US Economic Commentary
As we commenced the 3rd quarter, GDP for the 1st quarter had just been revised upward from 1.2% to a “still modest” 1.4% in the 3rd estimate. The Federal Reserve’s acknowledgment of this tepid pace of economic growth was apparent in Fed Chair Janet Yellen’s dovish comments on July 12th during the Fed’s mandated semi-annual Monetary Policy Report to Congress. Yellen indicated that the Fed may not need to hike rates much more this year and that rates were close to a “neutral level”, which is the point where the Fed’s benchmark rate will neither accelerate nor restrain the economy.
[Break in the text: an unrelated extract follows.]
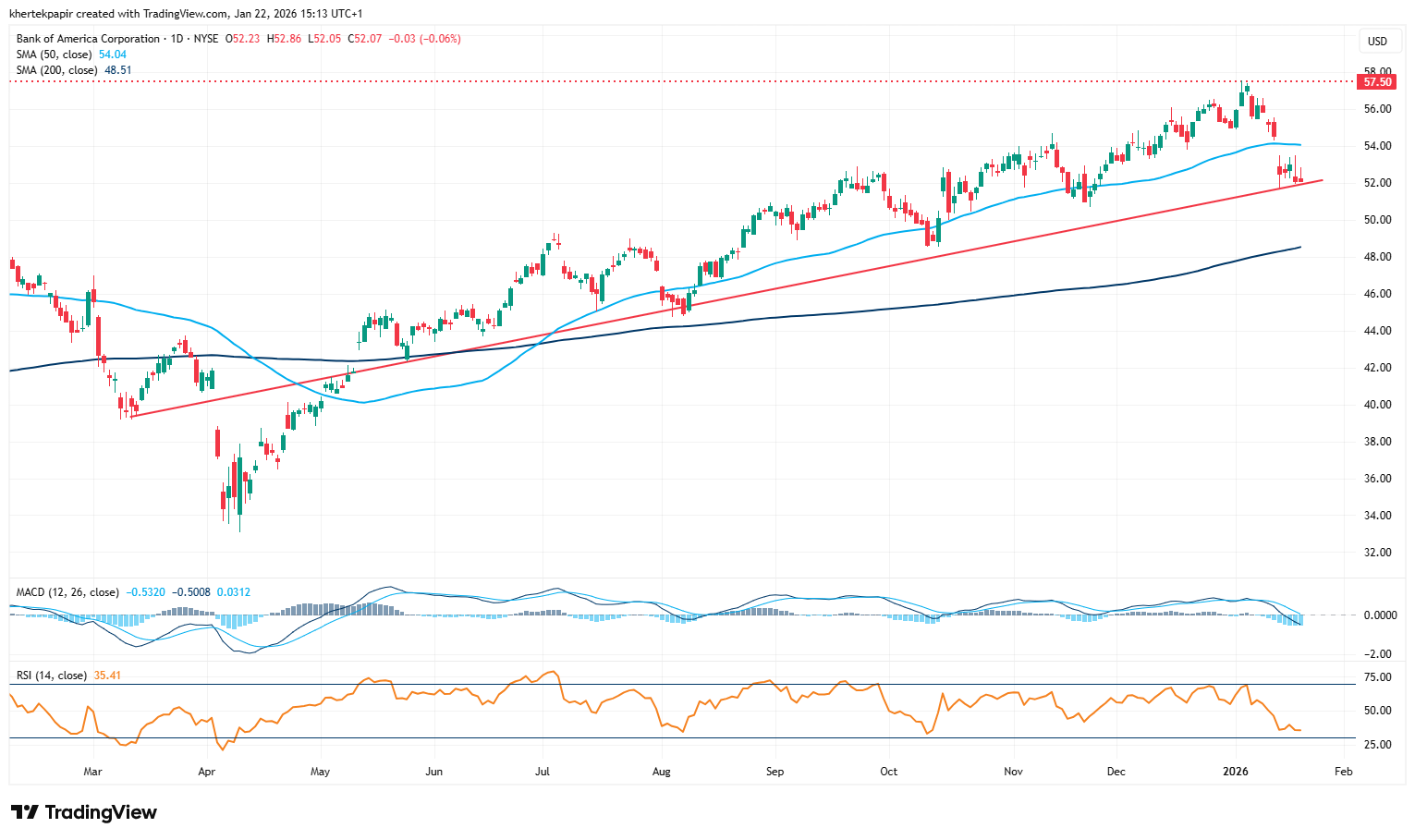The width and height of the screenshot is (1415, 840).
Task: Click the Bank of America Corporation title
Action: [x=88, y=39]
“Because the neutral rate is currently quite low by historical standards, the federal funds rate would not have to rise all that much further to get to a neutral policy stance,” Yellen testified to Congress. Yellen further stated that“gradual rate hikes” will still need to be implemented over the next few years. Yellen’s comments were more dovish than anticipated and bond yields and the US dollar fell in response to her testimony, while US stock futures jumped higher on expectations that the Fed’s dovish stance could help propel the bull market yet higher. But Yellen made clear in her comments that the Fed’s efforts to normalize policy from its historically accommodative position has been hindered by low inflation. Yellen explained that the committee would be “monitoring inflation developments closely” and base policy decisions accordingly.
The dovish interest rate outlook changed on September 14th when the Bureau of Labor Statistics released the August Consumer Price Index data. US consumer prices accelerated in August due to a jump in the cost of gasoline and rents, signs of firming inflation that could allow further monetary policy tightening from the Federal Reserve. The Labor Department said that the Consumer Price Index rose 0.4% for August, versus a rise of only 0.1% in July. The August rise in inflation was the largest in seven months and lifted the year-on-year increase in the CPI to 1.9% from 1.7% in July.
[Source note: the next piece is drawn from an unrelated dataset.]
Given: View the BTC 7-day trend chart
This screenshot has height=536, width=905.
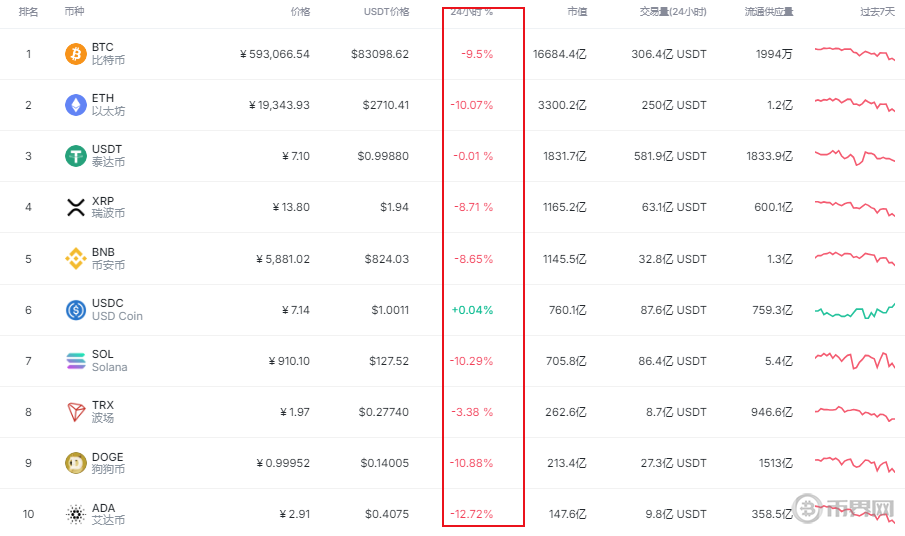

Inflation was partially boosted by gasoline prices, which surged 6.3% in August after being unchanged in July. More gas price increases were seen in September after Hurricane Harvey forced closures of refineries in Texas. While it is likely that Federal Reserve officials will treat the gasoline-driven rise in the CPI as temporary, there were broad gains in other components of the monthly core CPI that are supportive of Fed’s desire to normalize rates at a higher level.
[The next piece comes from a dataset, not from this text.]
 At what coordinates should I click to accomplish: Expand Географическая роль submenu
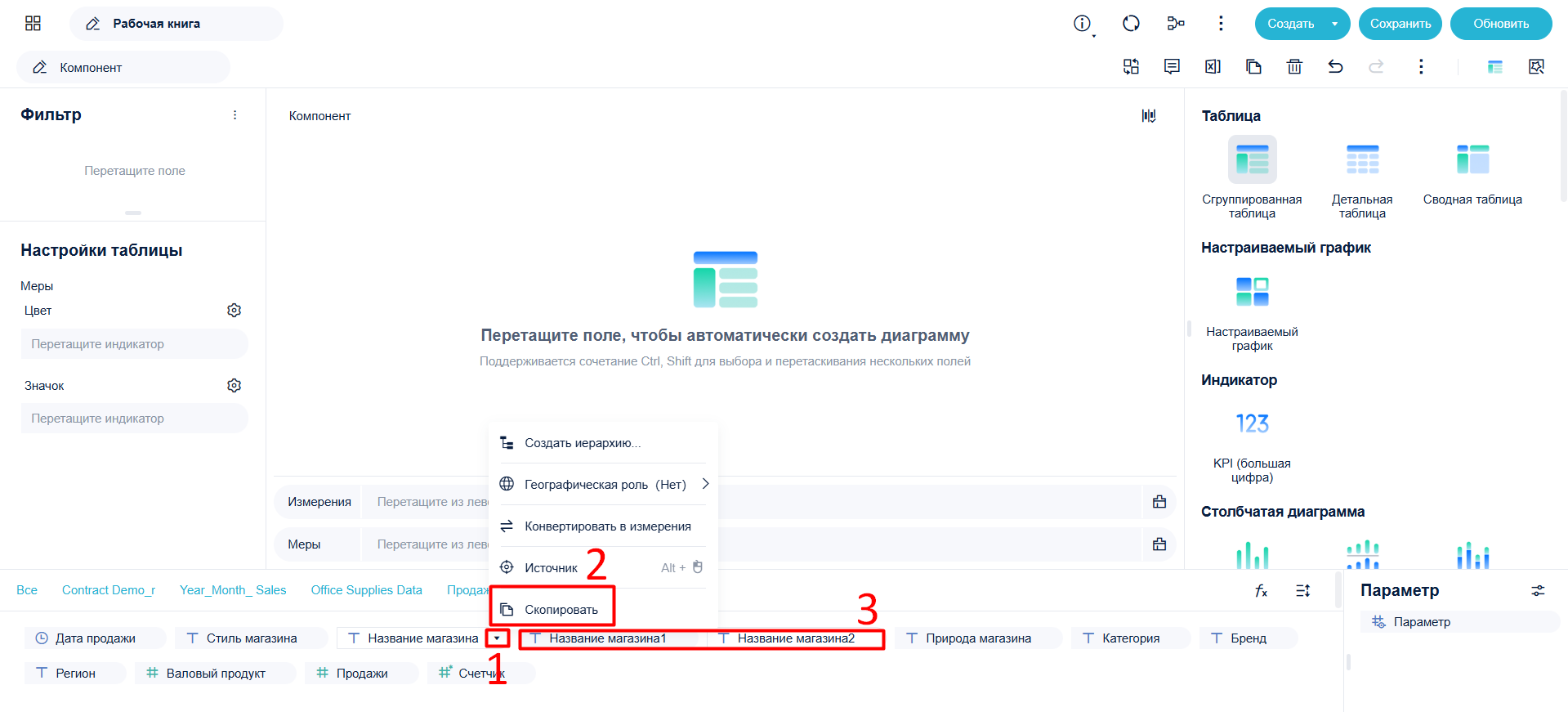pos(705,484)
We can see in the Fed Fund Rate Hike Probabilities chart on the following page that on September 14th, the date of the release of the CPI data, that odds for one 0.25% rate hike this December stood at 51.53%. But by September 20th, the final day of the FOMC September meeting, odds for one 0.25% rate hike stood at 71.44%, a substantial increase. The markets had already read the tea leaves even before the FOMC made its announcement on the afternoon of September 20th. While the FOMC did keep rates unchanged at its September meeting, the odds of one 0.25% rate hike by the December meeting currently stand roughly around 76%.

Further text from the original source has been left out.